Elasticsearch Regexp Query: Syntax, Parameters, and Examples - Syntax, Example, and Tips

The Elasticsearch regexp query matches documents whose indexed terms match a Lucene regular expression. It operates on individual terms in the inverted index, so it is almost always used on keyword (or wildcard) fields - on analyzed text fields it matches single tokens, not the original string. Patterns are anchored implicitly: the regex must match the whole term. Regexp queries are flagged as expensive and are rejected when search.allow_expensive_queries: false.

Syntax

GET /index/_search
{
  "query": {
    "regexp": {
      "field_name": {
        "value": "pattern",
        "flags": "ALL",
        "case_insensitive": false,
        "max_determinized_states": 10000,
        "rewrite": "constant_score"
      }
    }
  }
}

Parameters

Parameter Description Required Default
value Lucene regular expression. Capped at 1,000 characters by default. Yes -
flags Pipe-separated flags: ALL, COMPLEMENT, INTERVAL, INTERSECTION, ANYSTRING, NONE. Controls which optional syntax features are enabled. No ALL
case_insensitive ASCII case-insensitive matching. Available since Elasticsearch 7.10. No false
max_determinized_states Cap on automaton states; protects against catastrophic regexes. No 10000
rewrite Multi-term rewrite method (constant_score, top_terms_N, etc.). No constant_score
boost Score multiplier when used outside constant_score rewrite. No 1.0

The pattern is anchored: k.*y matches a term that starts with k and ends with y. There is no implicit "contains" semantics - use .*foo.* to emulate that, with care.

Examples

Match usernames starting with john followed by digits:

GET /users/_search
{
  "query": {
    "regexp": {
      "username": {
        "value": "john[0-9]+"
      }
    }
  }
}

Case-insensitive match:

GET /products/_search
{
  "query": {
    "regexp": {
      "sku.keyword": {
        "value": "ax-[a-z0-9]{4}",
        "case_insensitive": true
      }
    }
  }
}

Bounded "contains" pattern combined with a cheap pre-filter:

GET /logs-*/_search
{
  "query": {
    "bool": {
      "filter": [
        { "range":  { "@timestamp": { "gte": "now-1h/m" } } },
        { "term":   { "service":    "checkout" } },
        { "regexp": {
            "message.keyword": {
              "value": ".*timeout=[0-9]+ms.*",
              "max_determinized_states": 20000
            }
          }
        }
      ]
    }
  }
}

Use INTERVAL flag for {m,n} ranges (not enabled by default with flags: NONE):

GET /domains/_search
{
  "query": {
    "regexp": {
      "domain.keyword": {
        "value": "ex<5-9>",
        "flags": "INTERVAL"
      }
    }
  }
}

Performance and Use Notes

A regexp query compiles to a Lucene automaton and then walks the field's term dictionary, accepting every term the automaton accepts. Cost grows with the number of accepted terms and the determinization size of the automaton. Patterns with a fixed prefix (prefix.*) are tractable because the term dictionary's sorted layout lets the search jump to the right slice. Patterns with a leading .* force a scan of every term in the field per shard - the same trap as a leading wildcard.

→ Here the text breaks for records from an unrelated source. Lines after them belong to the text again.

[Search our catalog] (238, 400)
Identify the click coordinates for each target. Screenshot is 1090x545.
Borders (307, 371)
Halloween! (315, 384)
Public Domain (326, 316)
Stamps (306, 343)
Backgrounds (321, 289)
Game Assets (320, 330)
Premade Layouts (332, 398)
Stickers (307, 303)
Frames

max_determinized_states (default 10000) caps automaton complexity and protects the cluster from exponentially expensive regexes. Increase it only when you understand the pattern. Setting search.allow_expensive_queries: false blocks regexp queries entirely; this is a sensible production default for public-facing endpoints.

Regexp queries are a recurring source of CPU spikes and slow searches. Walking the slow log to isolate which regex patterns are doing full term-dictionary scans, and which would compile cheaper as a prefix or wildcard query, is the kind of repetitive triage Pulse automates.

Common Mistakes

  1. Forgetting that the pattern is anchored. cat does not match the term concatenate - use .*cat.*.
  2. Running regexp on an analyzed text field and expecting whole-string matching. It matches per token. Add a .keyword sub-field.
  3. Leading .* on a large field, sometimes hidden inside helper code. Audit incoming patterns before running them.
  4. Hitting max_determinized_states and treating it as a regexp bug. The cap is doing its job - rewrite the pattern.
  5. Allowing user-supplied regexes on a public endpoint. Disable search.allow_expensive_queries cluster-wide.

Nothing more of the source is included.